• Pragmatische Lösungen wären gefragt….

Pragmatische Lösungen wären gefragt….

20.05.2020 Hans Egloff

Viele Gewerbetreibende bangen in diesen Tagen immer mehr um ihre Existenz. Die Gesellschaft und unser Gemeinwesen sind gefordert – es braucht rasch praktikable Lösungen. Viele Geschäftsmieter verlangen nach Unterstützung durch den Staat und Mietzinserlasse von den Vermietern.

Der Bundesrat hat dazu wiederholt festgehalten, dass unser Rechtssystem, auch unser Mietrecht, in Krisenzeiten funktioniert. Er will nicht mit Notrecht in die privatrechtlichen Beziehungen eingreifen. Stattdessen sollen sich die Mietparteien gemeinsam auf tragfähige Lösungen einigen. Die wirtschaftlichen Auswirkungen sollen mit Solidarbürgschaften des Bundes abgefedert werden. Zudem hat der Bundesrat ein Monitoring in Auftrag gegeben, um gesicherte Daten zu erhalten und gestützt darauf allfälligen Handlungsbedarf fundiert prüfen zu können. 

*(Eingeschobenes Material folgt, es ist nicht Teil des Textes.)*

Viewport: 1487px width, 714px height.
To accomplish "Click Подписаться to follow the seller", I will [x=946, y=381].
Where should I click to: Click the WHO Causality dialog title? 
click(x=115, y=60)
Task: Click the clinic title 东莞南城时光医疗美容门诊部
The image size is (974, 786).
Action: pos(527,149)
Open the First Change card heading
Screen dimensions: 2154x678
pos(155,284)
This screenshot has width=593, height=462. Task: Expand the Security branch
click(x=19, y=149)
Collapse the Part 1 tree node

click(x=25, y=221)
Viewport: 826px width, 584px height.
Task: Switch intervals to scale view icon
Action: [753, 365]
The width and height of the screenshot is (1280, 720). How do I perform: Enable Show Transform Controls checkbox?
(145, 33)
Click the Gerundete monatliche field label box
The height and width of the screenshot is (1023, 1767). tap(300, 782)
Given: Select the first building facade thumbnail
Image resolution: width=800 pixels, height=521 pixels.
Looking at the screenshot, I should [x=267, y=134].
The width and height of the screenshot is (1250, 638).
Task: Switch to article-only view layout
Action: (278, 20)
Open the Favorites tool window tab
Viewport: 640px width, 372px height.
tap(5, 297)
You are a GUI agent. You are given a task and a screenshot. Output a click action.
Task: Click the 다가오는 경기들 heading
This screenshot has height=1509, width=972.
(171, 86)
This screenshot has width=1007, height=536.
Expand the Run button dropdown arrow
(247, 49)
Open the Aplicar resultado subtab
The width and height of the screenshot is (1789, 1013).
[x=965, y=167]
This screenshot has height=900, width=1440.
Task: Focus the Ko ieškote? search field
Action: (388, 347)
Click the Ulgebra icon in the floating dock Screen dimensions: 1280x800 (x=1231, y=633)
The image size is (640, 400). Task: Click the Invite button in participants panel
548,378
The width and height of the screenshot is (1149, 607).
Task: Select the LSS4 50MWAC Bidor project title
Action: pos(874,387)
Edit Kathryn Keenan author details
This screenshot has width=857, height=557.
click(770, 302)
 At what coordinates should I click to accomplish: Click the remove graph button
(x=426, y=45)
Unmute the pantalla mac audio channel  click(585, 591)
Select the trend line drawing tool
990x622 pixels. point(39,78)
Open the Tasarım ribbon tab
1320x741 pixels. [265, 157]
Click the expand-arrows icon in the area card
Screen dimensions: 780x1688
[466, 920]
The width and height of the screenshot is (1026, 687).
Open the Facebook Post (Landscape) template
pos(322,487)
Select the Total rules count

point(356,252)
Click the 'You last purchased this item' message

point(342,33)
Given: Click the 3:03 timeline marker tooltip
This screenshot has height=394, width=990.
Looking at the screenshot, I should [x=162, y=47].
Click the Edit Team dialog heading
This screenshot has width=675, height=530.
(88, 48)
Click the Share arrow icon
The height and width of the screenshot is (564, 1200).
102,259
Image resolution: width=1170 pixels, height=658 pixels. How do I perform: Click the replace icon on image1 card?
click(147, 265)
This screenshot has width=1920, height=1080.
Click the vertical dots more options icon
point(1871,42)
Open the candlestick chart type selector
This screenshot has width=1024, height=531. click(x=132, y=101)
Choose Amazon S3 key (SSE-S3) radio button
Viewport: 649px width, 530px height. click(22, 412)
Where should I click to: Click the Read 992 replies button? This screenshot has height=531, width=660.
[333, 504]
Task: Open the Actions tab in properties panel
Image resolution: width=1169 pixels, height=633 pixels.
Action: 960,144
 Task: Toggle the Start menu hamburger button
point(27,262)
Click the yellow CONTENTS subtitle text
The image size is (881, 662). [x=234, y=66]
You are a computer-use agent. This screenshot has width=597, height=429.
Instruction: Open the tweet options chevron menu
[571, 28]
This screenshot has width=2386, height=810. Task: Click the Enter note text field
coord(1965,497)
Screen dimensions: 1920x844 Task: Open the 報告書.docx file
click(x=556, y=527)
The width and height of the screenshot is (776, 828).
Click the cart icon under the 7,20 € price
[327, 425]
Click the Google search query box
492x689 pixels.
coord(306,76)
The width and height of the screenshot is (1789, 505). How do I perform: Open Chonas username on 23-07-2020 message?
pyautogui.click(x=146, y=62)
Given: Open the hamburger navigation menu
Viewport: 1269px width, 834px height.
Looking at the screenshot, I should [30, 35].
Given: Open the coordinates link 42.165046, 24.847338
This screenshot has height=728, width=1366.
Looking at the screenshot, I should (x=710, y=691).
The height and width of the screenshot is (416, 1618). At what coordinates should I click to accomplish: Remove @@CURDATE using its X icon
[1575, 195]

Auch das Parlament hat zu Beginn des Monats in der Sondersession keine Eingriffe ins Mietrecht verabschiedet. Solche führen denn auch unweigerlich zu Willkür, Rechtsunsicherheit und Ungerechtigkeit. Gerechte Pauschalregelungen gibt es schlicht nicht. Zu vielfältig sind die vertraglich vereinbarten Leistungspflichten bei den Geschäftsmieten.

In der Diskussion gilt es zu beachten, dass auch die Vermieter ihren Verpflichtungen gegenüber Banken (Hypothekarzinsen, Amortisationen), dem Staat (Gebühren und Abgaben), den Werken (Elektrizität, Wasser), Handwerkern (Unterhaltsarbeiten), Mitarbeitenden (Hauswarte) usw. weiterhin nachkommen müssen. Schliesslich ist die wirtschaftliche Situation der Gewerbetreibenden sowie die finanziellen Verhältnisse von Geschäftsmietern und Vermietern völlig individuell.